How VA’s DC medical center endangered patients

In one case, medical staff had to borrow bone cement from a vendor to finish two knee replacements.

Filthy supply closets for sterile materials. Shortage of equipment and surgical items that alarmed medical staff. No accounting for $150 million worth of supplies. A staff roster so full of holes it looked like Swiss cheese.

The Veterans Affairs Department needs another scandal like a surgeon needs a rusty knife. But thanks to an inside whistleblower, and a rapid-response team investigation by the VA inspector general, we know about conditions the IG says threaten patients at a VA flagship — the Washington D.C. medical center.

How a 21st-century hospital of that size and import can lack a basic system for monitoring and controlling medical gear is hard to fathom. I asked IG Michael Missal if this is the case at any other — or maybe all — VA medical centers. He said that’s something he intends to have his office look into. Something called the Generic Inventory Package — the software authorized by VA for medical centers to use for managing supplies — was supposed to be tested at D.C. nearly two years ago. Maybe it was, but staff told the IG investigators no one relied on it and a contract with a vendor was not renewed.
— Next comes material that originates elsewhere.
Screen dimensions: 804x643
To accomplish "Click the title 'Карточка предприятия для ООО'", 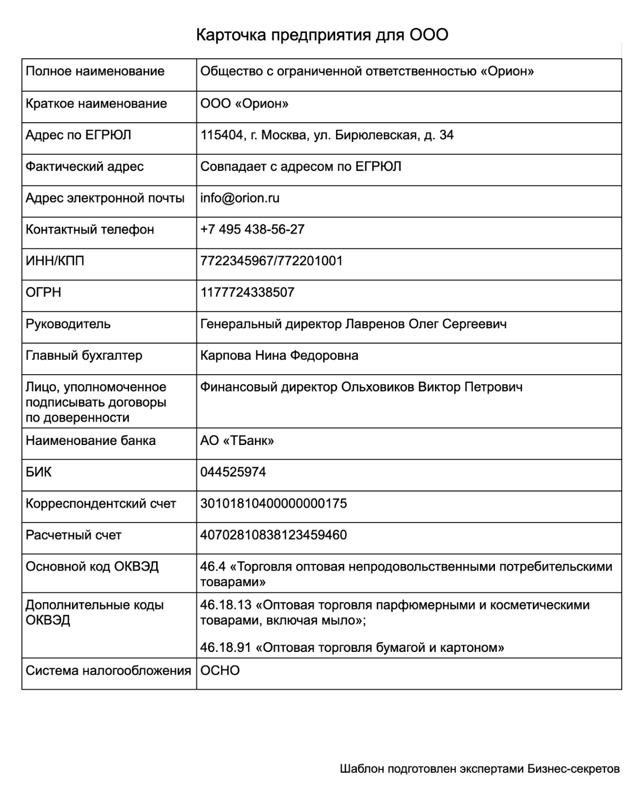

It looks like management was asleep where this basic responsibility was concerned. The 10-page IG report states VA was shuffling people around as of mid-March, upon orders from the deputy undersecretary for health for operations and management. But the damage was done. The IG received reports of shortages of basic supplies needed for testing dangerous equipment like endoscopes and of supplies needed during surgeries. In one case a nurse had to scramble to find a doodad to supply oxygen to a patient during an “acute episode.” In another case, medical staff had to borrow bone cement from a vendor to finish two knee replacements.

In other cases, vendors pulled important equipment out of the hospital for lack of payment.

In still others, surgeries were canceled altogether for lack of supplies.

Missal says he found the results of the investigation disturbing. He’s low-key. In my opinion, they’re hair-raising. Don’t even ask about storage areas that were supposed to be clean but were dirty or had sterile and used items all mixed together.

The whole place sounds like a Civil War battlefield medical tent, not a carefully-run facility in the middle of the nation’s capital.

Perhaps most disturbing is that there’s no quick fix. Hiring the missing people, installing a usable inventory system, and redoing procedures for greater patient safety — those don’t happen with the snap of a finger. Missal says he’s been told the medical center director has been replaced. That might be a good start, but the center will need a comprehensive approach to fix these problems. A rogue or incompetent doctor is relatively easy to get rid of and replace. Longstanding systemic management and technology challenges take long-term effort.

Recall nearly a year ago when the D.C. Metro rail system went essentially into code-red because of the threat of fires, caused principally by old and worn jumper cables. Hundreds of them needed close-up inspection and maybe replacement. It’s still working out its safety problems from long-term neglect.

The D.C. Medical Center is VA’s jumper cable.